_Source information_:
________
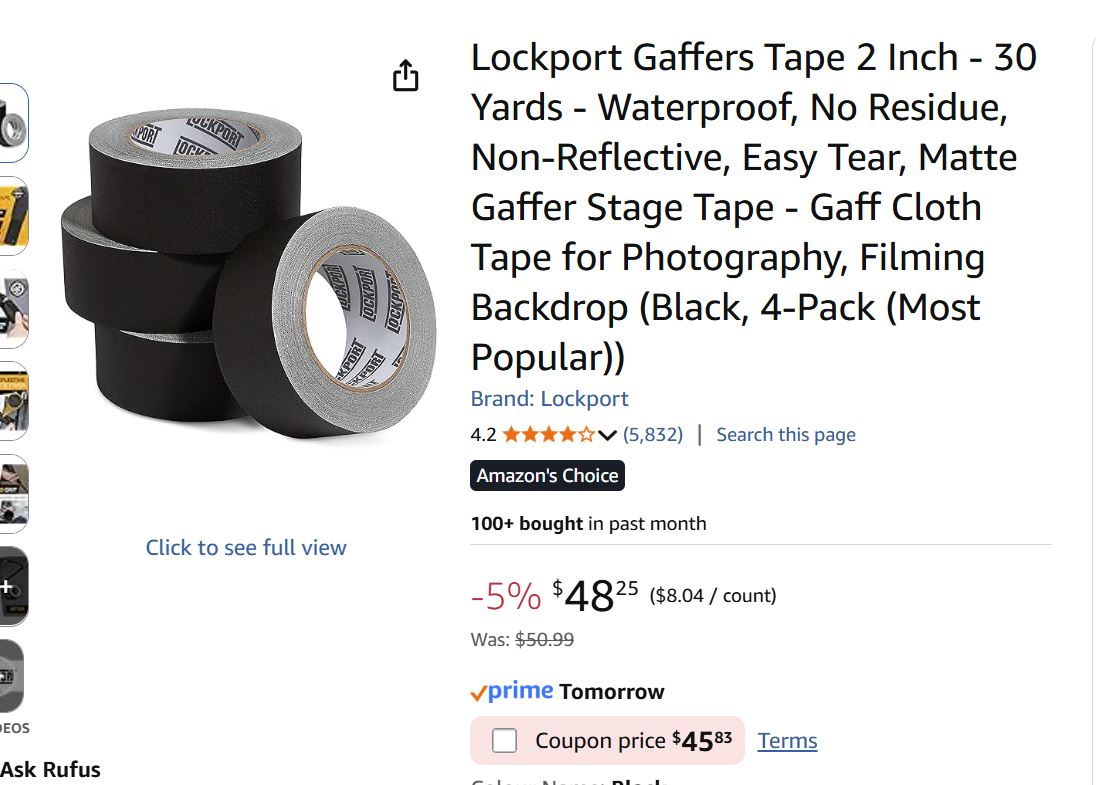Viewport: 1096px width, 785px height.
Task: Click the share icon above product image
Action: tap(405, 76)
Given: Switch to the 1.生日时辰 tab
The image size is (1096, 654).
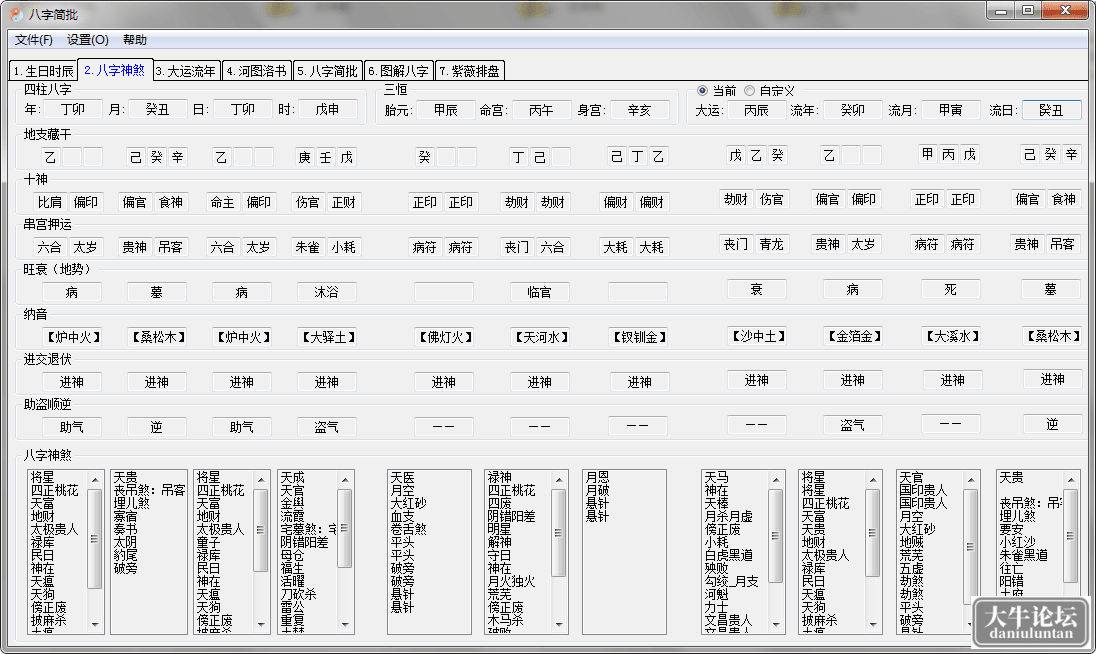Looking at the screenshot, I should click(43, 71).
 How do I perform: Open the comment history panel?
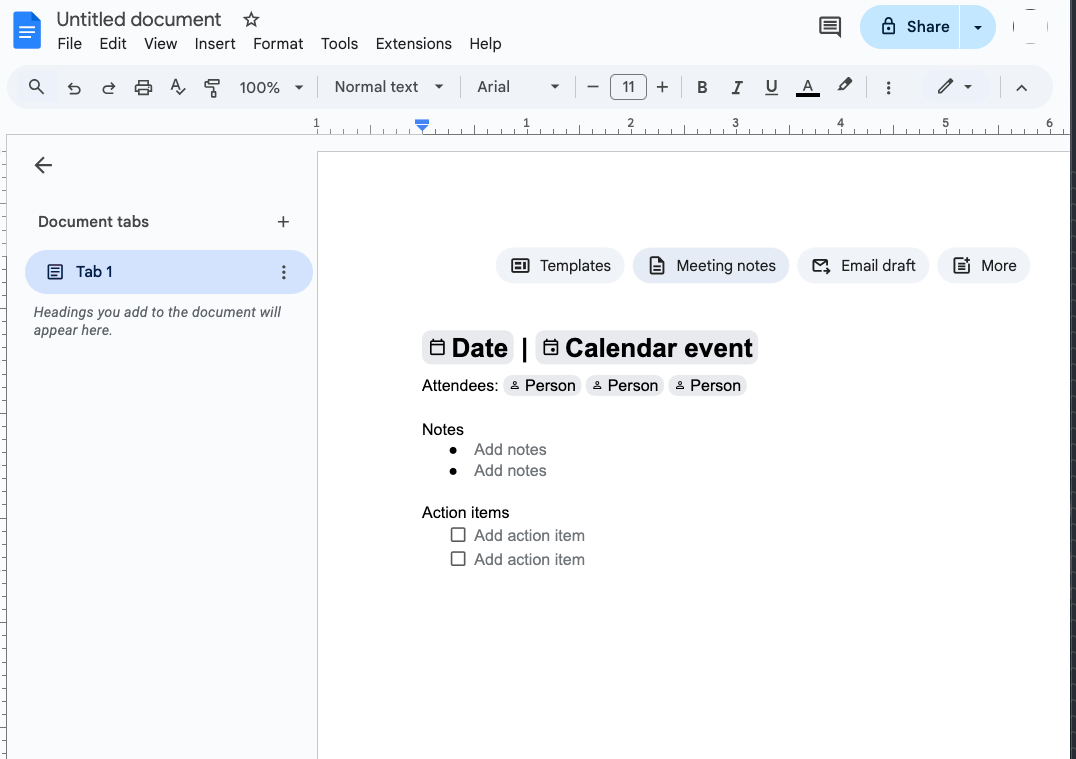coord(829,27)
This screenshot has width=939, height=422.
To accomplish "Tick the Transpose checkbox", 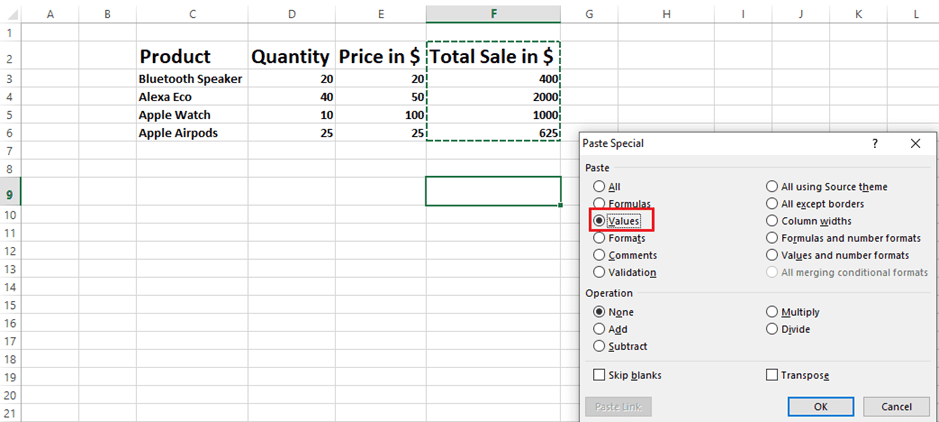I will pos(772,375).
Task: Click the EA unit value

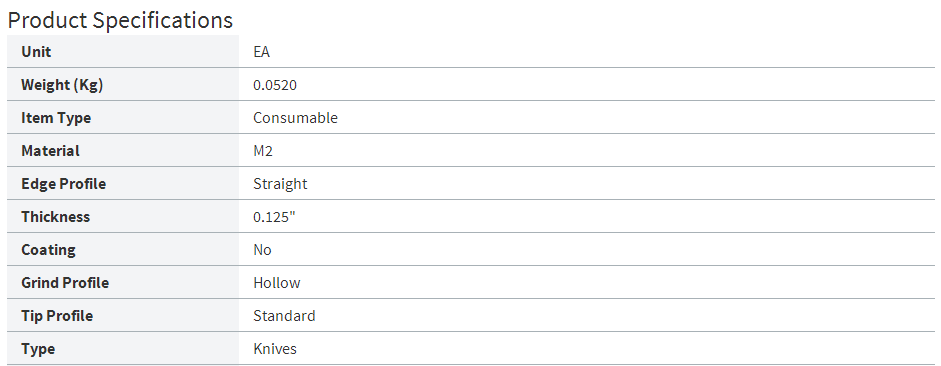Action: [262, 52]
________
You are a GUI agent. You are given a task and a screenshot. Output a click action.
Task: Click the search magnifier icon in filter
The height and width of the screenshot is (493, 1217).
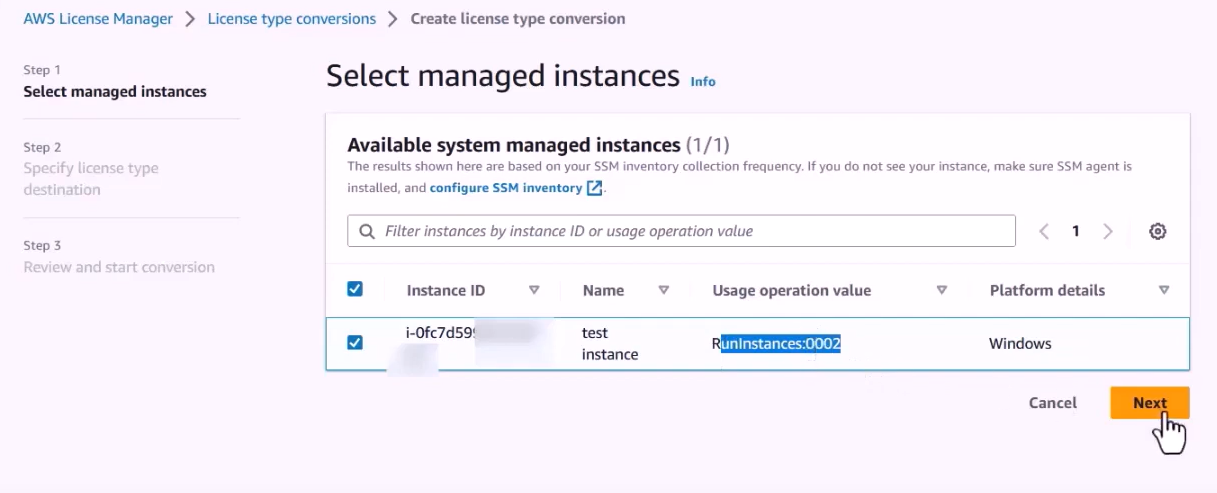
________
_Directions_: Set down, from the entries above, exactly the lines from the one with "Task: Click the search" up to and including the one with "The height and", and no other lines.

_Answer to this task_:
Task: Click the search magnifier icon in filter
The height and width of the screenshot is (493, 1217).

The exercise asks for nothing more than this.